- [The request] Copy out every line of the entries below, reproducing each one without any change.

+-------+

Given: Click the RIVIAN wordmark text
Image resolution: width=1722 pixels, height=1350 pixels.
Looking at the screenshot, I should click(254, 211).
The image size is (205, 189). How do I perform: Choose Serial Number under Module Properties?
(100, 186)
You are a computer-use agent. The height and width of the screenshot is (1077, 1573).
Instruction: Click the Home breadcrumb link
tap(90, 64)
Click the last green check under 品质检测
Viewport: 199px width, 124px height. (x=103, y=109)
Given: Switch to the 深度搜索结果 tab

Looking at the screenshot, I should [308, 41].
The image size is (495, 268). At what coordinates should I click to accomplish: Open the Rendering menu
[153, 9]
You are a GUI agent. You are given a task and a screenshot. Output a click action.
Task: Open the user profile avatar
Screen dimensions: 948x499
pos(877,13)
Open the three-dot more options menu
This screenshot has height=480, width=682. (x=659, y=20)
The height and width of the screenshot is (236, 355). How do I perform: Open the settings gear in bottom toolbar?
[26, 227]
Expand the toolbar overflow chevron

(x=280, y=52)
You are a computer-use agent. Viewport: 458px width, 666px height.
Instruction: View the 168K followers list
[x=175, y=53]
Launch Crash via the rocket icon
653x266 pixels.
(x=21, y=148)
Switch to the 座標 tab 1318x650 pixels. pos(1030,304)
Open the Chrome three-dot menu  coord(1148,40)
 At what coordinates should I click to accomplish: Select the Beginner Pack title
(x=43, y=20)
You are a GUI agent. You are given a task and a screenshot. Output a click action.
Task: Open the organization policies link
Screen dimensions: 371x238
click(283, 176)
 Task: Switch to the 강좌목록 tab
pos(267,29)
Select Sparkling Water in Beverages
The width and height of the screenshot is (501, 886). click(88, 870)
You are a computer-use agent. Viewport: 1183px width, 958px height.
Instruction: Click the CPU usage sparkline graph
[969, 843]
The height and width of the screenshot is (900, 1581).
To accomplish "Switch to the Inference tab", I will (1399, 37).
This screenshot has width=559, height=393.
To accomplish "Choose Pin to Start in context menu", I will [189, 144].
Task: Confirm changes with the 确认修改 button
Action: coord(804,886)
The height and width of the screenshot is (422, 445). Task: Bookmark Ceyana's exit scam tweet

+-------+

- [Output for this exercise]
Given: Click the RIVIAN wordmark text
Image resolution: width=1722 pixels, height=1350 pixels.
Looking at the screenshot, I should click(254, 211).
The image size is (205, 189). How do I perform: Choose Serial Number under Module Properties?
(100, 186)
You are a computer-use agent. The height and width of the screenshot is (1077, 1573).
Instruction: Click the Home breadcrumb link
tap(90, 64)
Click the last green check under 品质检测
Viewport: 199px width, 124px height. (x=103, y=109)
Given: Switch to the 深度搜索结果 tab

Looking at the screenshot, I should [308, 41].
The image size is (495, 268). At what coordinates should I click to accomplish: Open the Rendering menu
[153, 9]
You are a GUI agent. You are given a task and a screenshot. Output a click action.
Task: Open the user profile avatar
Screen dimensions: 948x499
pos(877,13)
Open the three-dot more options menu
This screenshot has height=480, width=682. (x=659, y=20)
The height and width of the screenshot is (236, 355). How do I perform: Open the settings gear in bottom toolbar?
[26, 227]
Expand the toolbar overflow chevron

(x=280, y=52)
You are a computer-use agent. Viewport: 458px width, 666px height.
Instruction: View the 168K followers list
[x=175, y=53]
Launch Crash via the rocket icon
653x266 pixels.
(x=21, y=148)
Switch to the 座標 tab 1318x650 pixels. pos(1030,304)
Open the Chrome three-dot menu  coord(1148,40)
 At what coordinates should I click to accomplish: Select the Beginner Pack title
(x=43, y=20)
You are a GUI agent. You are given a task and a screenshot. Output a click action.
Task: Open the organization policies link
Screen dimensions: 371x238
click(283, 176)
 Task: Switch to the 강좌목록 tab
pos(267,29)
Select Sparkling Water in Beverages
The width and height of the screenshot is (501, 886). click(88, 870)
You are a computer-use agent. Viewport: 1183px width, 958px height.
Instruction: Click the CPU usage sparkline graph
[969, 843]
The height and width of the screenshot is (900, 1581).
To accomplish "Switch to the Inference tab", I will (1399, 37).
This screenshot has width=559, height=393.
To accomplish "Choose Pin to Start in context menu", I will [189, 144].
Task: Confirm changes with the 确认修改 button
Action: coord(804,886)
The height and width of the screenshot is (422, 445). Task: Bookmark Ceyana's exit scam tweet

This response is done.